An analysis of HB 1631 by the House Research Organization shows a decrease of $28.3 million from the state’s designated trauma facility and EMS account in fiscal year 2020-21. The HRO is an independent department of the Texas House of Representatives that analyzes the effects of legislation.
The city of Tomball installed three red-light cameras in 2008: two at the eastbound and westbound lanes of FM 2920 and Business 249—which were turned off June 2—and a third at the northbound lane of Zion Road and Hwy. 249, which was turned off when construction of the Hwy. 249 tollroad extension to Montgomery County began in 2017, City Manager Rob Hauck said.
“That revenue source is gone. That’s a reality we’re faced with,” Hauck said. “The good news is we didn’t put any of that money into our operating budget, so our normal operational services will not be affected by the end of the red-light cameras.”
About 12,000 citations were issued per year while the cameras were in use, Hauck said, but most of them came from drivers outside of Tomball ZIP codes.

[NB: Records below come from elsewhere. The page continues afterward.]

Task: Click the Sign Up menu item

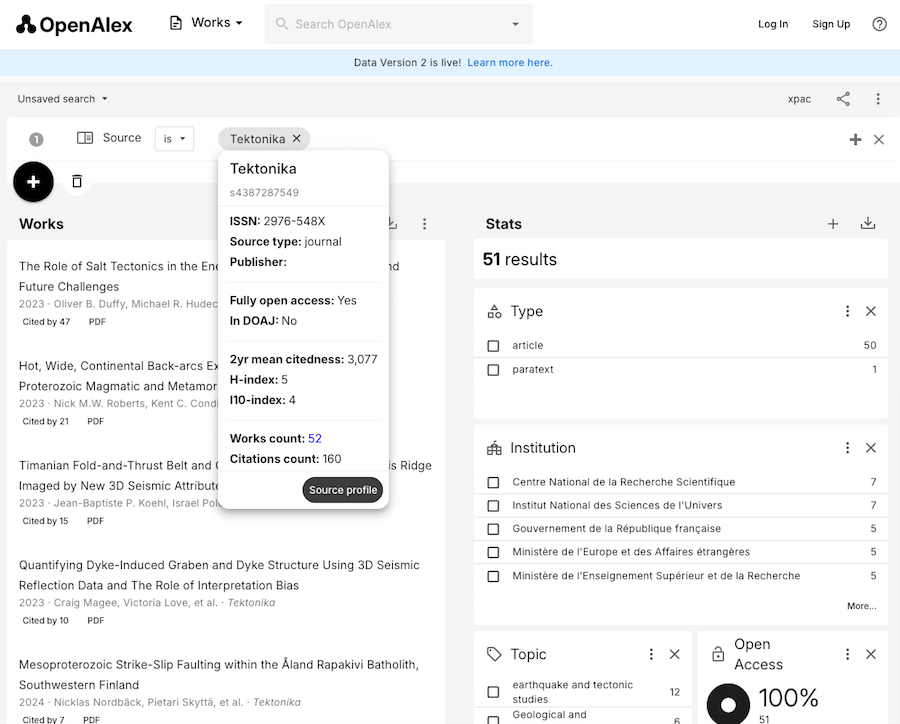Action: (830, 24)
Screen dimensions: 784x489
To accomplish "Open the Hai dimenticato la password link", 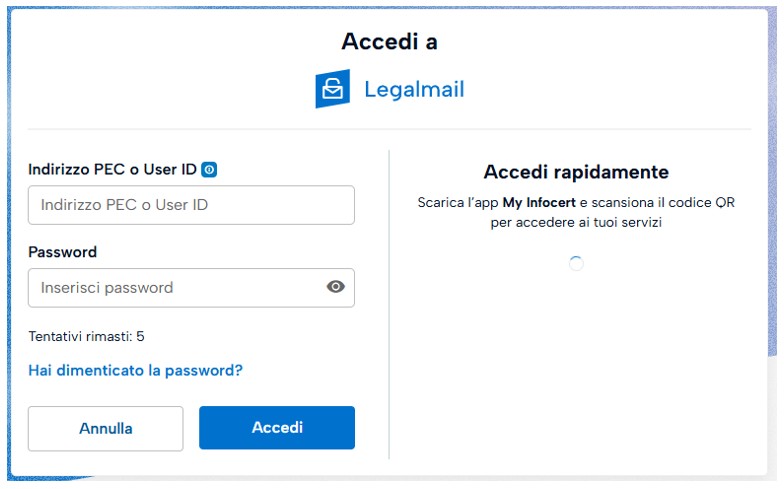I will pyautogui.click(x=135, y=370).
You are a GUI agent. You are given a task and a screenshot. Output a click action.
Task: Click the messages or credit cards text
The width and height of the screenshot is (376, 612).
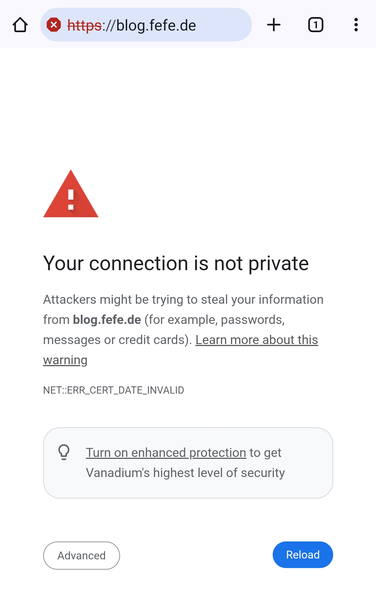(x=117, y=340)
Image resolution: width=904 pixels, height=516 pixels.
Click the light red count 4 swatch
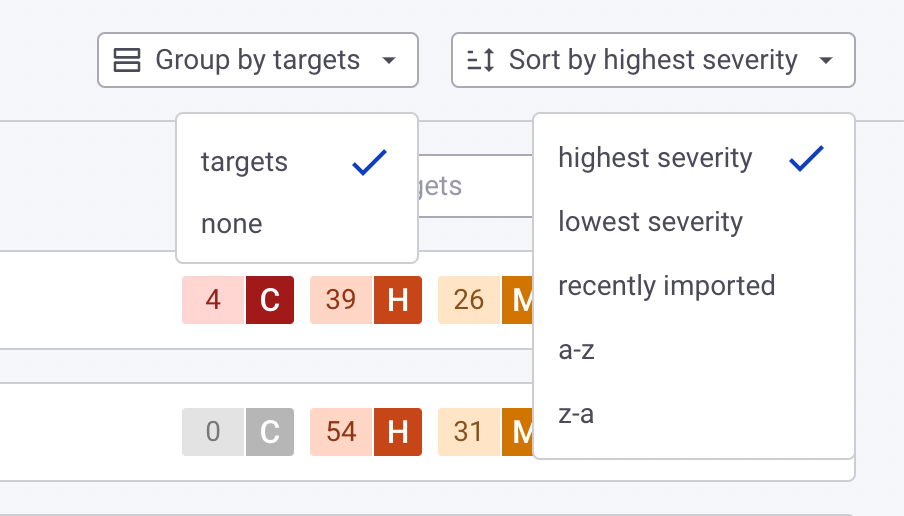(213, 300)
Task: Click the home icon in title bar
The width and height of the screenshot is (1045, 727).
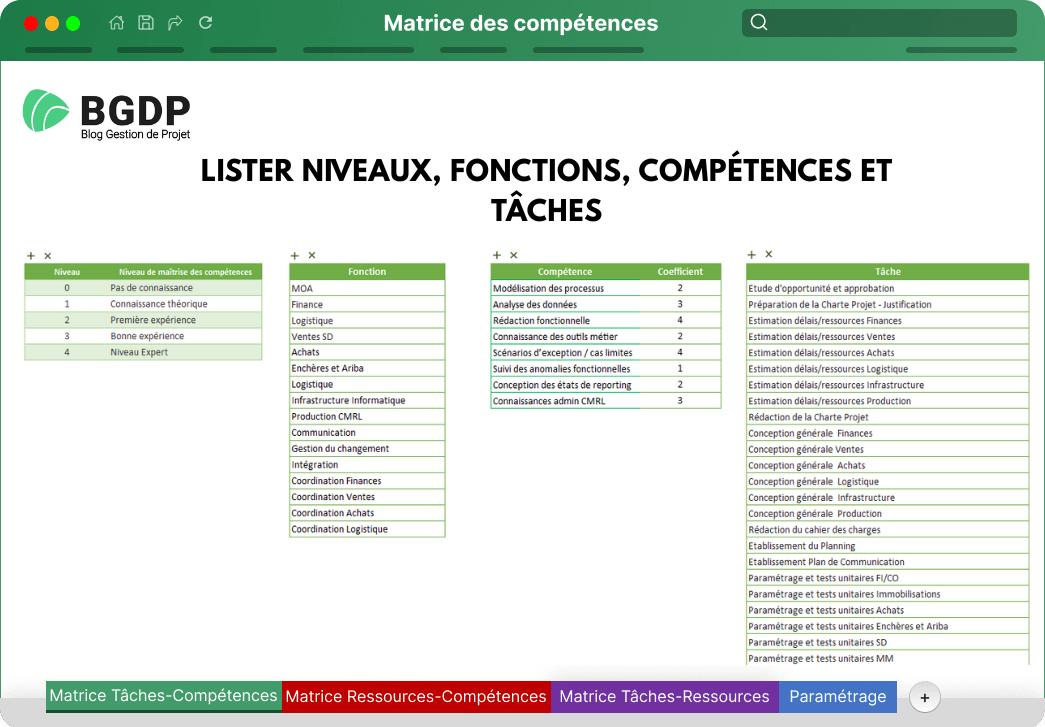Action: [x=117, y=23]
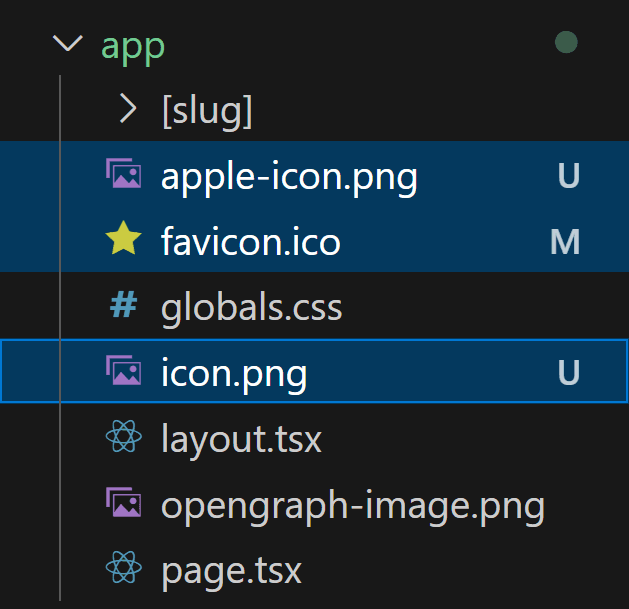
Task: Click the image icon beside icon.png
Action: (123, 373)
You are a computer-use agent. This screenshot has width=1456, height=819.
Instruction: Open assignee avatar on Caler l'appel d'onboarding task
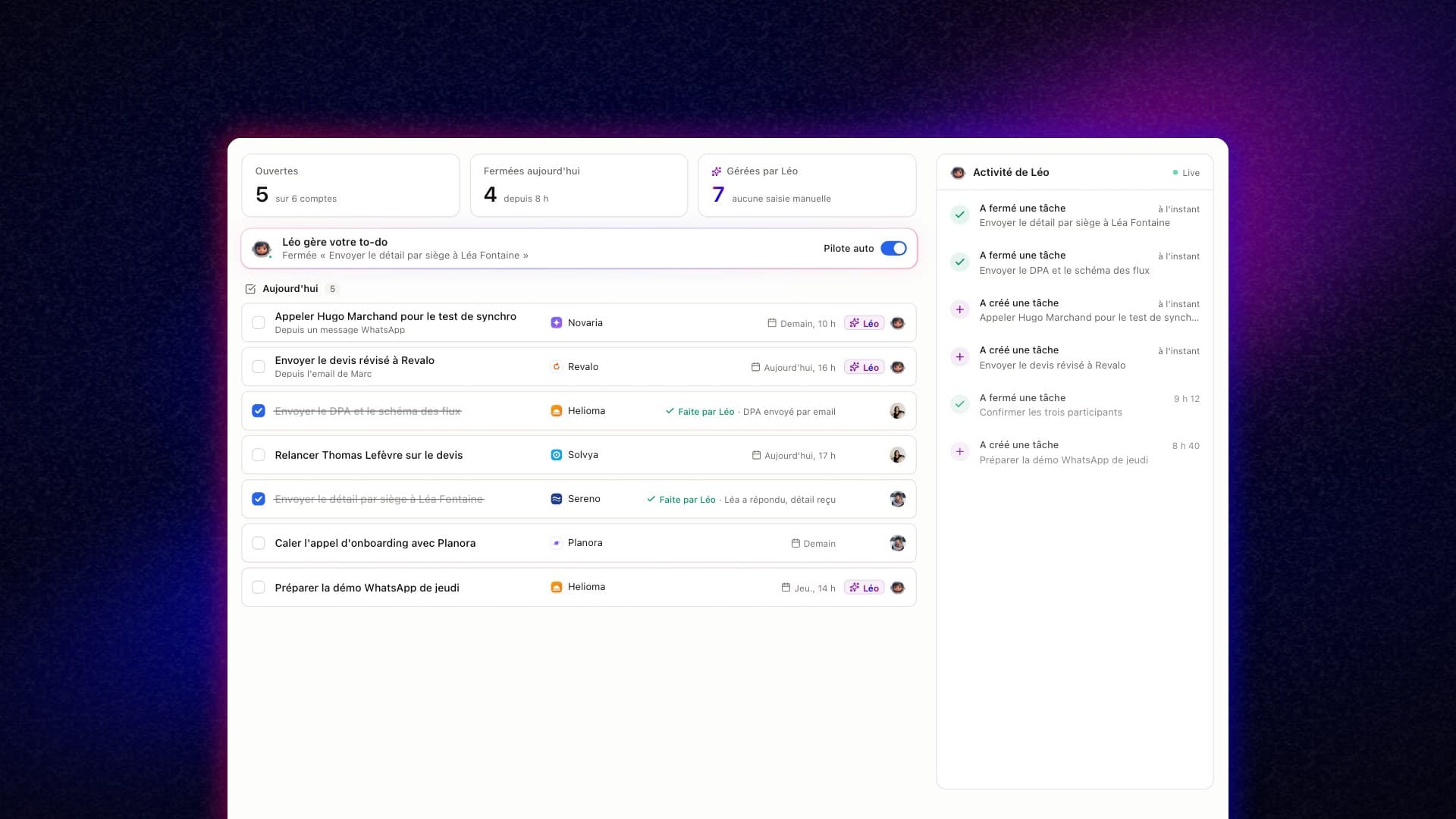point(898,543)
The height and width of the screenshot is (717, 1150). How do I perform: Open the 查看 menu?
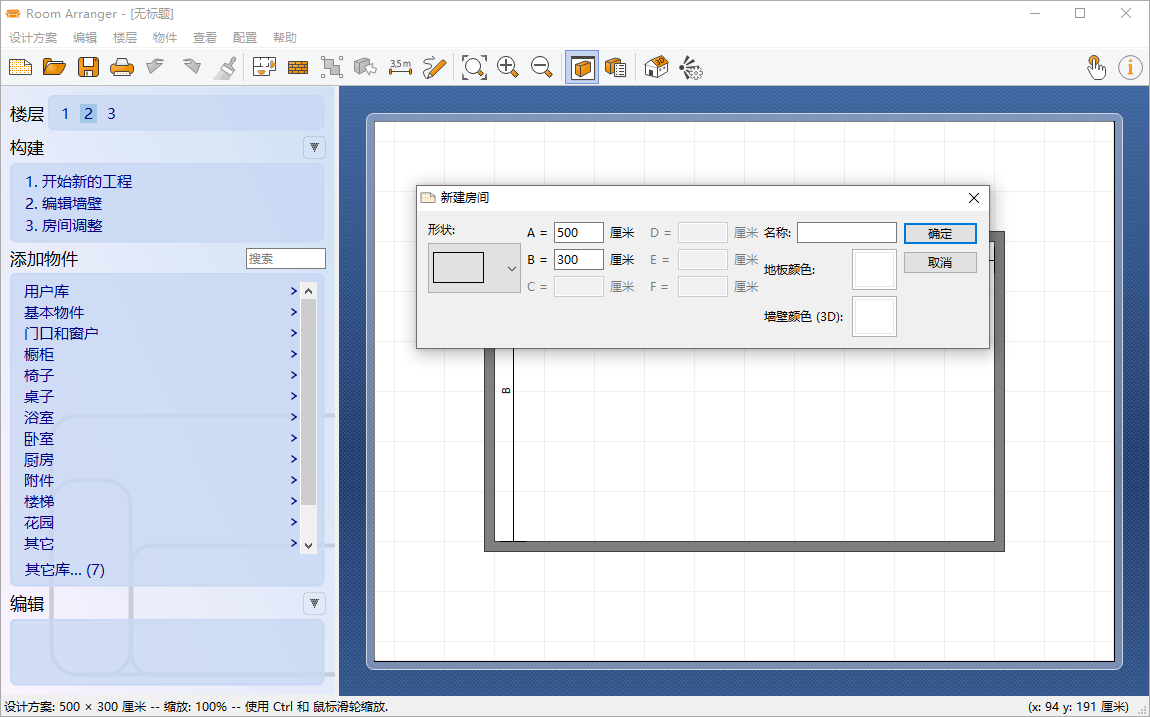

“Regardless of where anybody is on this issue, it would seem to me that if people simply stopped at red lights, this would be a nonissue. I’m hopeful that we don’t see a negative behavior change or that this makes things less safe for us and for communities around Texas,” he said.
These citations generated about $250,000 in revenue annually for the city of Tomball, which went toward traffic education, traffic enforcement and traffic engineering, Hauck said. This included funds to implement flashing pedestrian crosswalks, school zone flashers, sidewalks, DWI police enforcement details during holidays and additional police equipment, he said.
“I’m sad that we won’t have these funds to do some of what I think is really good work that we’ve been able to do in Tomball, utilizing these monies the way they were intended to be used,” Hauck said.
The city of Magnolia’s lone red-light camera, located at the intersection of FM 1774 and FM 1488, was installed in 2010 and turned off June 1, City Administrator Paul Mendes said.
The city issued 11,435 red light camera citations in 2018, with 3,888 citations issued in 2019 before the cutoff date June 1, according to Magnolia Police Department information.
“That camera cut down tremendously on accidents at the intersection on [FM] 1774 and [FM] 1488,” Mendes said. “It’s one of our busiest intersections, so hopefully people will still be more cautious even though the camera is gone.”
The city’s red-light camera fund was projected to total $385,719 in net revenue for fiscal year 2017-18, according to the city’s FY 2018-19 budget. This fund single-handedly covered the cost of three traffic safety officers, their police vehicles, and fuel and maintenance for the vehicles, Mendes said, as well as the operational costs of the camera itself.
The future of the safety officer positions is still unclear at this time, Mendes said.
“A small city is very much like having a family,” he said. “When one department is impacted, the rest of us feel that impact too. We will determine what needs to be done going forward, but we need those officers.”